- Description of the task -
Which lines of the data contain the string "entry"? Copy every one.

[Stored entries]
===

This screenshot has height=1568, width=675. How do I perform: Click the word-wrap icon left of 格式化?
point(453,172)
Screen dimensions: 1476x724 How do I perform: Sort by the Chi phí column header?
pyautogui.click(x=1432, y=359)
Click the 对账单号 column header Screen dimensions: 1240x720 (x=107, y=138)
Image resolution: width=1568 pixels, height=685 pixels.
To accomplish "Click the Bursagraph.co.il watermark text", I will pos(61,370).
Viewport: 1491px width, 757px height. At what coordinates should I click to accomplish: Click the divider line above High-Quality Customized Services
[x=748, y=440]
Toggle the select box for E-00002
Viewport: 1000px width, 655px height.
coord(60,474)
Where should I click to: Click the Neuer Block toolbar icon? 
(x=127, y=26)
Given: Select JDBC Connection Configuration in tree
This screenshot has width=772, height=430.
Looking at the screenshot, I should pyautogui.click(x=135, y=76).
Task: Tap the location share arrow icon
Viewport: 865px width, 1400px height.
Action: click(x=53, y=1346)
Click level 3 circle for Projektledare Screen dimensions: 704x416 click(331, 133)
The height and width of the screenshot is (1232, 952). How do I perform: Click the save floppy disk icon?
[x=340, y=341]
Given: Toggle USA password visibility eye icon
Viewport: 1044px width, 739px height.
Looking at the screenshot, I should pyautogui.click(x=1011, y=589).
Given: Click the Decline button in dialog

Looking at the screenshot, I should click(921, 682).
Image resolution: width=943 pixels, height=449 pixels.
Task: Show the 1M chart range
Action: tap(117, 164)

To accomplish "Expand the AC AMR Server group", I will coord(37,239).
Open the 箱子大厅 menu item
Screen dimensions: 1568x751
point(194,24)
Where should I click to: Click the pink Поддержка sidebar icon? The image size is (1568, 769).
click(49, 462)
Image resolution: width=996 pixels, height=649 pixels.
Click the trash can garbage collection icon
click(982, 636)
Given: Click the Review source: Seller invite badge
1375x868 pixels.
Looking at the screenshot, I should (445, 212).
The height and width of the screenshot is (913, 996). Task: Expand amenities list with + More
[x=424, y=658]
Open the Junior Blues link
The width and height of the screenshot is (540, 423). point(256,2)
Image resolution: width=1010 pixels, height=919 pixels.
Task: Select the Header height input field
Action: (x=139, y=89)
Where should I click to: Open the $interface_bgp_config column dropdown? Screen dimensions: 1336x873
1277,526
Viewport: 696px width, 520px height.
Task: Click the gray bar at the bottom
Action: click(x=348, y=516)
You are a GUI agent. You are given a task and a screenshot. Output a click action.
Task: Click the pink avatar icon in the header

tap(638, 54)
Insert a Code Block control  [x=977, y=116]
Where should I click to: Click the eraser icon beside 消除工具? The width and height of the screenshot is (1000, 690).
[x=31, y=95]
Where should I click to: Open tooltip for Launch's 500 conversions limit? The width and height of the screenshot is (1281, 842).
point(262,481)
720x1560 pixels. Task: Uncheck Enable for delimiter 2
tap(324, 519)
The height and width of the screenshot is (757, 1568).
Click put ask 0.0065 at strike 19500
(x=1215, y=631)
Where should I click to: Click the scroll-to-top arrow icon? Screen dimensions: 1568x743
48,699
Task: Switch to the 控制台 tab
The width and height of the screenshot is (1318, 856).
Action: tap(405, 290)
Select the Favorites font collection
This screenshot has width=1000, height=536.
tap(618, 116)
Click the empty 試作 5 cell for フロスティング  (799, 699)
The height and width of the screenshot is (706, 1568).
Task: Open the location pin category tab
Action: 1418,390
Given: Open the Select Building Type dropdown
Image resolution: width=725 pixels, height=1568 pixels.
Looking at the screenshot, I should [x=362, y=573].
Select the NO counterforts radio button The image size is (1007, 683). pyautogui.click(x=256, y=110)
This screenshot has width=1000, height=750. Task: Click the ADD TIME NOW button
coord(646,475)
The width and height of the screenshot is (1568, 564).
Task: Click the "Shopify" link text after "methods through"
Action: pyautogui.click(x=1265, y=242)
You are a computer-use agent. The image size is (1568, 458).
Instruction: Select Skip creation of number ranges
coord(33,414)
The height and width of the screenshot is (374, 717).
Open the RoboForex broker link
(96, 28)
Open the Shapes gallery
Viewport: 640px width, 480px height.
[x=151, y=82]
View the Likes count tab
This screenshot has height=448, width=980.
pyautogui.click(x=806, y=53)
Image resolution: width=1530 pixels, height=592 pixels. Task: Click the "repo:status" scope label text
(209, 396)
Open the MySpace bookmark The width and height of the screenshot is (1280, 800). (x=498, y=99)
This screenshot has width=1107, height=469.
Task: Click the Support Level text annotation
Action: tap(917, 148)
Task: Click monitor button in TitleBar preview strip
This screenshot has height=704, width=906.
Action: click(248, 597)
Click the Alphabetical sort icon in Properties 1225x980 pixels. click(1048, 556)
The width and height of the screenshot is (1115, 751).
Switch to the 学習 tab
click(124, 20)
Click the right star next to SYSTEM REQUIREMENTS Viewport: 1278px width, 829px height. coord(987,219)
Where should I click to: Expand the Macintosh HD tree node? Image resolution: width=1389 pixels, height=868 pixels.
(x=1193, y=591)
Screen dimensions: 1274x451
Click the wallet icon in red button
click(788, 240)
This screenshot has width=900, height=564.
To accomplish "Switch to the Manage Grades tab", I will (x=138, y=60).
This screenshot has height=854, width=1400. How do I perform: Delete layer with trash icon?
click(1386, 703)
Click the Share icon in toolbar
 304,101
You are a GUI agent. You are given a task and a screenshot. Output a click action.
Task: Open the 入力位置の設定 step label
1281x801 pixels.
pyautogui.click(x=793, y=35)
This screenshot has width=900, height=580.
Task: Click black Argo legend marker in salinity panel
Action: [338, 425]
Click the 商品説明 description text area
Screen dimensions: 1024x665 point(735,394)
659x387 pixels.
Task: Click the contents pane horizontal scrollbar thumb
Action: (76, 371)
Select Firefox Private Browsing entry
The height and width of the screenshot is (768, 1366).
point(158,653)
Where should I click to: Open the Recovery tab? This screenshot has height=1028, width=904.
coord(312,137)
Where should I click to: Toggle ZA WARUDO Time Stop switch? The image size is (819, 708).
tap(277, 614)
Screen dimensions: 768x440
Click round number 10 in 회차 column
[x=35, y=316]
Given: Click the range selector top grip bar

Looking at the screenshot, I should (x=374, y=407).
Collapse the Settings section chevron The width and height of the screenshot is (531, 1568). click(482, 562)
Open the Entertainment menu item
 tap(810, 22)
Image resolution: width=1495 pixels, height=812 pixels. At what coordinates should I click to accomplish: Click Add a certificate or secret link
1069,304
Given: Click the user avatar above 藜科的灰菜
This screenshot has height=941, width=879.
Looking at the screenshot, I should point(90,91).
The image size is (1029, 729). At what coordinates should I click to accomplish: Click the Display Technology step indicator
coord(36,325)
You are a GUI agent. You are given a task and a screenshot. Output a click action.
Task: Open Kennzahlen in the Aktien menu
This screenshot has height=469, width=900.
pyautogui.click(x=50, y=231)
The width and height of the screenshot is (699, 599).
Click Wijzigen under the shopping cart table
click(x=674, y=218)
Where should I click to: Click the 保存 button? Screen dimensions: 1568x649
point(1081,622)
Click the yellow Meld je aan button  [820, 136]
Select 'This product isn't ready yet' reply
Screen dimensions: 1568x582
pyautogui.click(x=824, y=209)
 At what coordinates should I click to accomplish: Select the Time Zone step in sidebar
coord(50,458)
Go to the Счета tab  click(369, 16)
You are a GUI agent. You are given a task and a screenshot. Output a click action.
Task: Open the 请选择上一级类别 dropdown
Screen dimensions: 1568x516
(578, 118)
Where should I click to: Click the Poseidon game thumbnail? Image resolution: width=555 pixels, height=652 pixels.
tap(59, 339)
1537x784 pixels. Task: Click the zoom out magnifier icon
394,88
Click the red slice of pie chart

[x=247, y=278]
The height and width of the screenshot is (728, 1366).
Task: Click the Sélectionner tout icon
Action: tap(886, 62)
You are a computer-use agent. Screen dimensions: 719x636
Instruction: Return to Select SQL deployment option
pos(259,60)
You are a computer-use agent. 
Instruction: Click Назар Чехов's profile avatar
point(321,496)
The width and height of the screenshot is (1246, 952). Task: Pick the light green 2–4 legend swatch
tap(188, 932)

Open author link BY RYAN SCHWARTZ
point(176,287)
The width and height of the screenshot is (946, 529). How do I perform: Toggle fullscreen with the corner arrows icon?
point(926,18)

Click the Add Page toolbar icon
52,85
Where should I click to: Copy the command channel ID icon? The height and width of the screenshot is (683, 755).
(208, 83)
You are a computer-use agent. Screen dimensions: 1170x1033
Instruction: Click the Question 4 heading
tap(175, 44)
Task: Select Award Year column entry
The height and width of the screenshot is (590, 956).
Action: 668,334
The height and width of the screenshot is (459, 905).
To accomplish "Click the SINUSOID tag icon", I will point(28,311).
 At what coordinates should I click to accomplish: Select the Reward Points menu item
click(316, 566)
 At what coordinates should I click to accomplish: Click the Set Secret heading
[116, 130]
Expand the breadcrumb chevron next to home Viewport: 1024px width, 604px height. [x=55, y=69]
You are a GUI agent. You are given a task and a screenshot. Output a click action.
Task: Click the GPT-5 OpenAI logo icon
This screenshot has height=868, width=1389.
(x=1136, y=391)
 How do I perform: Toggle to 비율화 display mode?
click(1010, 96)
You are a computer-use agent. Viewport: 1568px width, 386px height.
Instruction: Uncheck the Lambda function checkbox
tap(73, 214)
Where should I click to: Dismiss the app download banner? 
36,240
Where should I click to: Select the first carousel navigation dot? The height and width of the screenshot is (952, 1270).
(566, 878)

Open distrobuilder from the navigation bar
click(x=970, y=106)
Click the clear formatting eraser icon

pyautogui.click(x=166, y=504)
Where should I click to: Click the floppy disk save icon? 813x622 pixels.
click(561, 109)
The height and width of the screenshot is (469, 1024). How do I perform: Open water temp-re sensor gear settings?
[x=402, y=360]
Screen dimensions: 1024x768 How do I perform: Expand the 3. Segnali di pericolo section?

===

- Answer space -
Select Firefox Private Browsing entry
Task: Select Award Year column entry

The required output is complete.